You might say “well, that’s modern football”, or even “but safety is priority, I’m there with my family”. Sure, but that’s not what this is all about. All that safety-secure-talk is nothing but a smokescreen for the underlying aspiration to control and form “consumers” at all costs for the business franchise Manchester City FC. If it had been about safety, there should have been a pat down at the entrance for at least some supporters. That didn’t happen. Furthermore, the idea to place the away support literally next to the singing section, separated by a wonky IKEA-looking small fence, is simply ludicrous. Some of my cynical friends suspected later that evening this might have been set up on purpose: any frictions between the two camps could easily be used for a call for “more safety”. They have a point there.
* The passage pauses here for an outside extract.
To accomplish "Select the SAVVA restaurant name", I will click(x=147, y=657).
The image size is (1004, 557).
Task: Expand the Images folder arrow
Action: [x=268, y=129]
Celebrate a goal? Leave the stadium!
We left Manchester with two images: the numerous Gladbach supporters, celebrating their club and the huge hospitality of the many pubs (and many City-supporters in these places!) on one hand; on the other, a sinister precursor of what football in the Bundesliga might look like ten years from now, but hopefully never will. Any corrosion of the “50+1”-rule of the Bundesliga, which ensures no investor will hold the majority over the club’s board and maintains a voice for the club’s supporters, would inevitably push German clubs down this road that leads to the Etihad stadium. It’s a simple story: an owner throws in triple digit millions, the money coming out of the ticket sales becomes irrelevant. Thus there’s no need in many cases for the investor to care about fan culture, especially if it goes against his profit and the more expensive, “sedated” seats in the stadium are preferred. As evidenced by hospitality packages, including dinners, hotels, souvenirs and so on for the newly acquired “fans” from Asia or the US. Much more convenient than an opinionated Citizen from the Maine Road days. Even if this seems only the worst case scenario and highly unlikely in the case of Borussia Mönchengladbach, as the current club officials are well aware of the tradition and values of the supporters here, this will happen in other stadiums in Germany as soon as investors are through the door.
If you don’t want to sit in a “well-behaved” stand one day, facing a “Nordkurve” in silence and witnessing the removal of a, say, Hannover supporter due to “goal celebration” in the stands, you should remember evenings like the one involving Gladbach at the Etihad stadium in terms of fan support.